**WRITTEN EXERCISE 1:**
Say whether each statement agrees with the review of Beethoven's first two string quartets. Answer yes or no, and quote the words of the review that decide it.
(a) The first quartet is in F major.
(b) The second quartet is longer than the first.
(c) The composer said a scene from Romeo and Juliet inspired the second movement of the first quartet.
**WRITTEN EXERCISE 2:**
Using the review of Beethoven's first two string quartets, answer each question briefly.
(a) Between which years were the two quartets composed?
(b) Who was Beethoven's tutor?
(c) What name was given to the second quartet?
begin READING TEXT
At the same time, there is admiration for the stunning work of the earlier masters, as well, and there is no reason that Beethoven and other giants of the pre-modern world cannot be enjoyed just as much as later-day experimenters.

Anyway, this Naxos recording from the early 1990s presents the first two of Beethoven's string quartets.  Composed between 1798 and 1800, while Beethoven in his late twenties, as he was straining to move beyond the teachings and influence of his tutor, the great Franz Josef Haydn, these works show a composer who was already creating rich, complex and beautiful music that showed the way beyond Haydn and Mozart as a new century dawned.


The theme in the first movement of the first quartet, in F major, is a well-known one and it takes the listener into a very lively, dramatic and bright environment.  The second movement is subdued, slower and achingly beautiful and was said by the composer to have the famed burial vault scene in Shakespeare's Romeo and Juliet as inspiration.  The short third movement has another famed theme and has a notable rhythmic component to it, as well as a series of memorable melodic statements.  The concluding allegro movement is an amazing technical exercise that bursts with all kinds of remarkable interplay among the instruments and is a stunning finale to a remarkable first quartet by the master.

The second quartet, in G major, sounds simpler and was named "Complimentary Quartet" after its resemblance to the late works of Haydn because of its light and graceful touch.  This blogger is a great admirer of Haydn, so it is easy to enjoy this work, which abounds in gorgeous melodic statements and sprightly rhythms.  The economical presentation of this piece, at about 23 minutes, compared to the roughly half-hour length of the first quartet, is also worth noting, as it moves along with effortless pacing between the faster and slower movements and the fine formalistic interplay among the instruments.  The beauty of slower second movement is also something to behold--more gorgeous melodic work and harmony here.
end READING TEXT
begin DATA ENTRIES
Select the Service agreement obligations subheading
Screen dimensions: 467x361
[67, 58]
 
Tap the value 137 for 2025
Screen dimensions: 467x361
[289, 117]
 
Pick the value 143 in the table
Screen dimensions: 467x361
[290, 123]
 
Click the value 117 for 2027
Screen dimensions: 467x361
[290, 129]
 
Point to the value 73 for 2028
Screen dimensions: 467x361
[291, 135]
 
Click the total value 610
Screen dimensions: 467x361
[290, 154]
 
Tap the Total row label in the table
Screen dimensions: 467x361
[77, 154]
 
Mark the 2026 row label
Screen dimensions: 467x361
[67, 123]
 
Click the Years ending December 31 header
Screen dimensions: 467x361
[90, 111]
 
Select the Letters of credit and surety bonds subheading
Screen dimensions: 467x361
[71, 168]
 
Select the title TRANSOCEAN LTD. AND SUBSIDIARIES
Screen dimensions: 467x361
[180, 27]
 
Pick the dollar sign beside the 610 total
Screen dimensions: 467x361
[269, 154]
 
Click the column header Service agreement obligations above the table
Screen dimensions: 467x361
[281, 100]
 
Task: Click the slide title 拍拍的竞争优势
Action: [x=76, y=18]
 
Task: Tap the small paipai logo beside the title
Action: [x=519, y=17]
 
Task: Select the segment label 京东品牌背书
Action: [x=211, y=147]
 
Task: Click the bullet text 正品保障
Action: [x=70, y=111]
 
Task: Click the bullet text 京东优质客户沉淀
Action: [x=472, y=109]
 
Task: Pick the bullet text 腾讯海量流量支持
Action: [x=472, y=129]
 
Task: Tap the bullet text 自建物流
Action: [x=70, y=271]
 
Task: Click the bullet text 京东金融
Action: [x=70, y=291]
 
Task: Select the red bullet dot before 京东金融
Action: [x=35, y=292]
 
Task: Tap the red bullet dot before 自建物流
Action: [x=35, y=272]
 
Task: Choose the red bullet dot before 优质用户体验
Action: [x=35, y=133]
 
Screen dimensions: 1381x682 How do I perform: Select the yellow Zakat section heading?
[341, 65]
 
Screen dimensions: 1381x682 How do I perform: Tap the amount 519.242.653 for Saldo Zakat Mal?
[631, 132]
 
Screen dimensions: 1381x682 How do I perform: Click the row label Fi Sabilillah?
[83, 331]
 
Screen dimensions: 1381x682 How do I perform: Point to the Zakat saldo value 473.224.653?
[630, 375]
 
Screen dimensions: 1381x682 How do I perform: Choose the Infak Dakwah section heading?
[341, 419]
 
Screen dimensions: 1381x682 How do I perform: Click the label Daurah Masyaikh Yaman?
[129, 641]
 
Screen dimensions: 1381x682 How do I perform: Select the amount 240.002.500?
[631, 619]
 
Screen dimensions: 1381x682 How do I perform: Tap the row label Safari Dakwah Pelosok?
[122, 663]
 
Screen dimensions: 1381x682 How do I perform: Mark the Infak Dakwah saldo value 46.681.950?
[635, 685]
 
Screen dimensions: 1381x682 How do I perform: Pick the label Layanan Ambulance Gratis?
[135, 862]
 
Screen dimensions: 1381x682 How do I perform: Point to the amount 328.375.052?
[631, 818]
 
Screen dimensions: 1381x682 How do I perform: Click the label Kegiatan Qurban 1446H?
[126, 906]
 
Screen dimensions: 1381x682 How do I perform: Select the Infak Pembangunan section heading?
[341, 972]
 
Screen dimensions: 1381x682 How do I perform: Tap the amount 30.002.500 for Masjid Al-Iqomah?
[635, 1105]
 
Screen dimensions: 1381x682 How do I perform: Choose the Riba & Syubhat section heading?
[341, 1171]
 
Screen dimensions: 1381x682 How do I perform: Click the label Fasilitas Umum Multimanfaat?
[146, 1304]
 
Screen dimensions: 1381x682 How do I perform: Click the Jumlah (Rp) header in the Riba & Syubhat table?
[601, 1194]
end DATA ENTRIES
**COMPLETE OUTPUT 1:**
(a) Yes: "the first quartet, in F major"
(b) No: "at about 23 minutes, compared to the roughly half-hour length of the first quartet"
(c) Yes: "was said by the composer to have the famed burial vault scene in Shakespeare's Romeo and Juliet as inspiration"

**COMPLETE OUTPUT 2:**
(a) Between 1798 and 1800
(b) Franz Josef Haydn
(c) "Complimentary Quartet"